É bem conhecida a importância
desta coluna como serviço público, em certo sentido não inferior ao do
indispensável «Borda-d’água »…
Ora verificando através daquela
folha estimável que por esta altura chega o pato bravo e a narceja, na horta
semeia nabiça e couves, faz queimada de folhas velhas, semeia petúnias e
margaridas, parece-me que devo lembrar também que este é o tempo adequado para
semear novos municípios.
Vejamos.
Vêm as primeiras chuvas, acabaram
os fogos de Verão, foram-se embora os emigrantes em férias e os turistas,
reabre a Assembleia e os «pubs» de políticos na capital. Nas vilas os cafés
perdem a animação e há pouco que discutir, por outro lado, aproximam-se
eleições autárquicas e outras. Portanto, os tempos estão maduros. É a altura de
semear novos municípios, e, presumindo que apesar de tudo as pessoas ainda não
tenham grande experiência da vida autárquica concreta, vou explicar como é que
se faz.
Em primeiro lugar arranja-se um
pretexto. Há sempre pretextos, e qualquer um serve, para este fim. Por exemplo,
dizer que a Câmara só liga à sede do concelho e só lá é que faz benefícios nas
ruas, só lá é que há clube da segunda divisão, só lá é que pode ir pagar os
impostos ou só lá é que há cinema com filmes pornográficos aos sábados - e a
freguesia sente-se com direito a tudo isso. E claro que é imbecil mas serve!

_ENUNCIADO 1_: Transcreva da crónica o trecho que vai de "Em primeiro lugar" até "imbecil mas serve!".
_ENUNCIADO 2_: Reescreva em forma de lista o parágrafo da crónica que começa por "Vêm as primeiras chuvas", mantendo os factos principais.

_MATERIAL RECOLHIDO_:
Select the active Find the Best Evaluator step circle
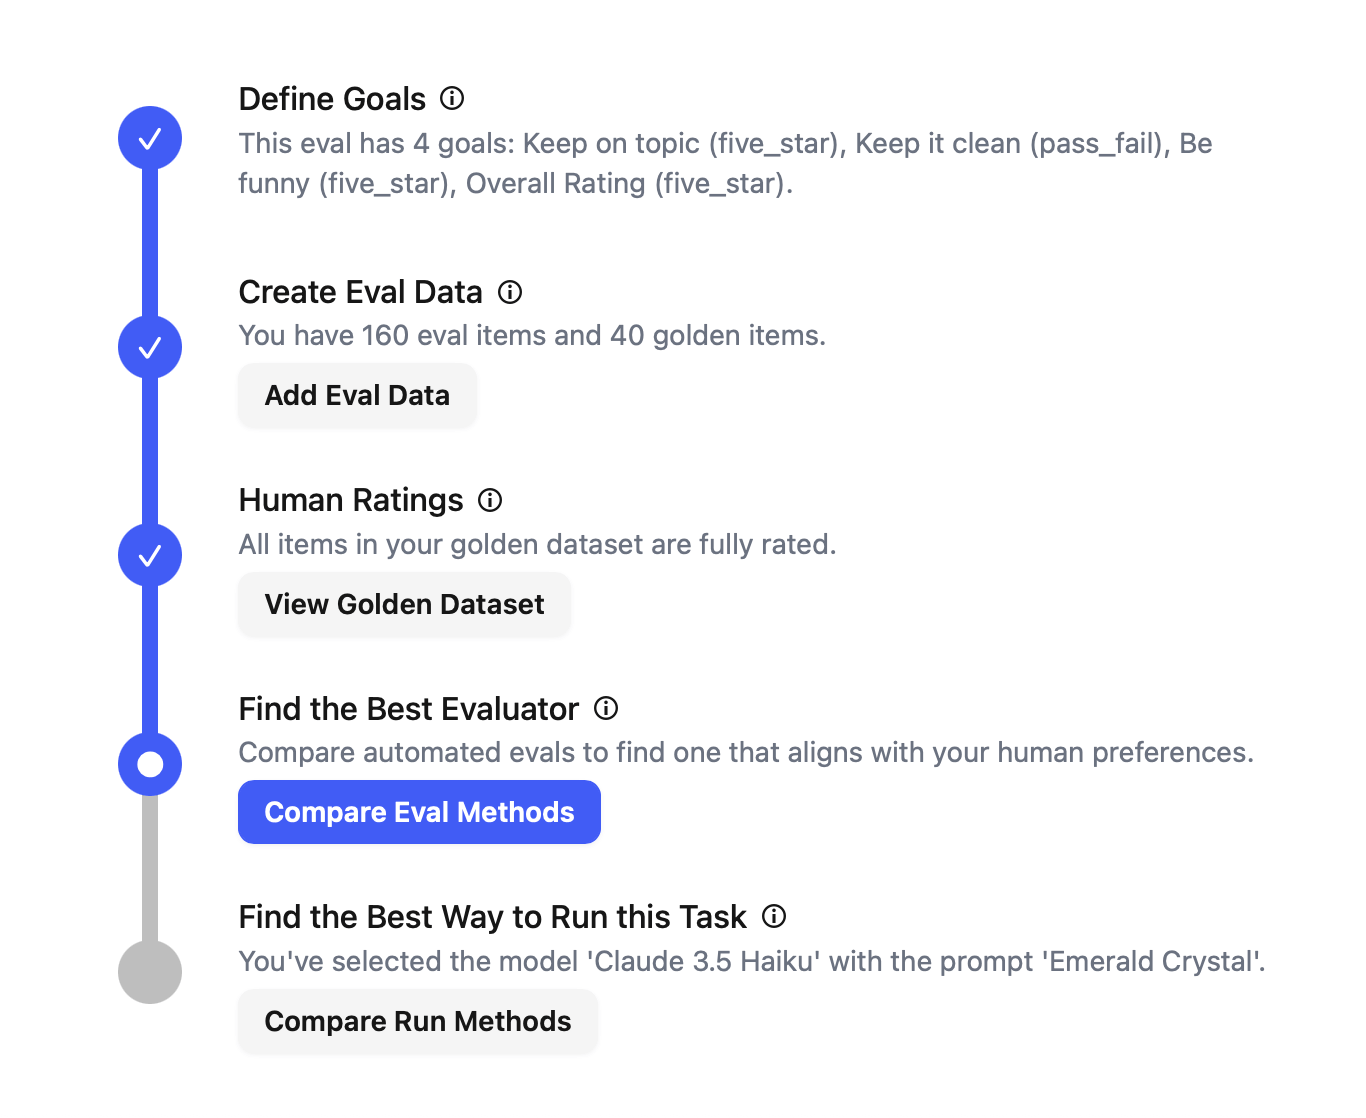150,763
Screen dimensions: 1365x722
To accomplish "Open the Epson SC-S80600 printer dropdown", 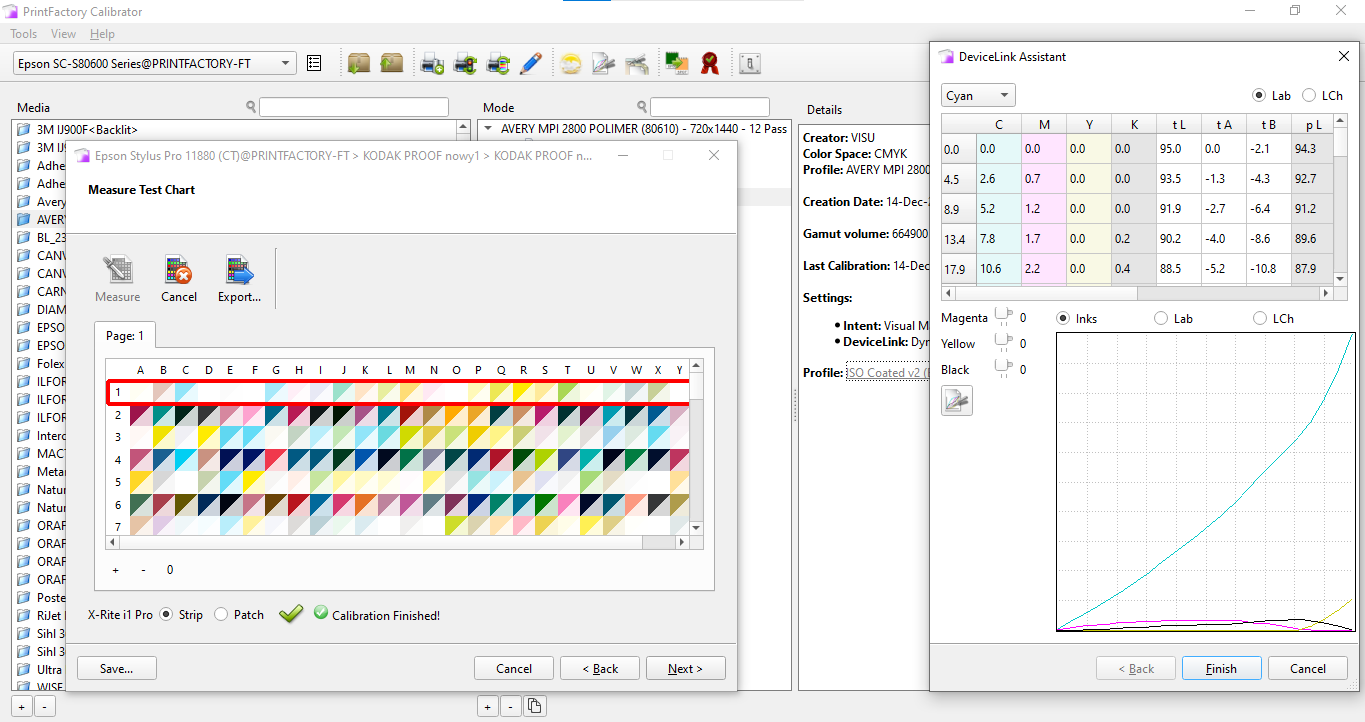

_RESOLUÇÃO 1_:
Em primeiro lugar arranja-se um
pretexto. Há sempre pretextos, e qualquer um serve, para este fim. Por exemplo,
dizer que a Câmara só liga à sede do concelho e só lá é que faz benefícios nas
ruas, só lá é que há clube da segunda divisão, só lá é que pode ir pagar os
impostos ou só lá é que há cinema com filmes pornográficos aos sábados - e a
freguesia sente-se com direito a tudo isso. E claro que é imbecil mas serve!

_RESOLUÇÃO 2_:
- Chegam as primeiras chuvas e terminam os fogos de Verão.
- Partem os emigrantes em férias e os turistas.
- Reabrem a Assembleia e os «pubs» de políticos na capital.
- Nas vilas, os cafés perdem a animação e há pouco que discutir.
- Aproximam-se eleições autárquicas e outras.
- Os tempos estão maduros: é a altura de semear novos municípios.
- Presumindo que as pessoas ainda têm pouca experiência da vida autárquica concreta, o autor vai explicar como se faz.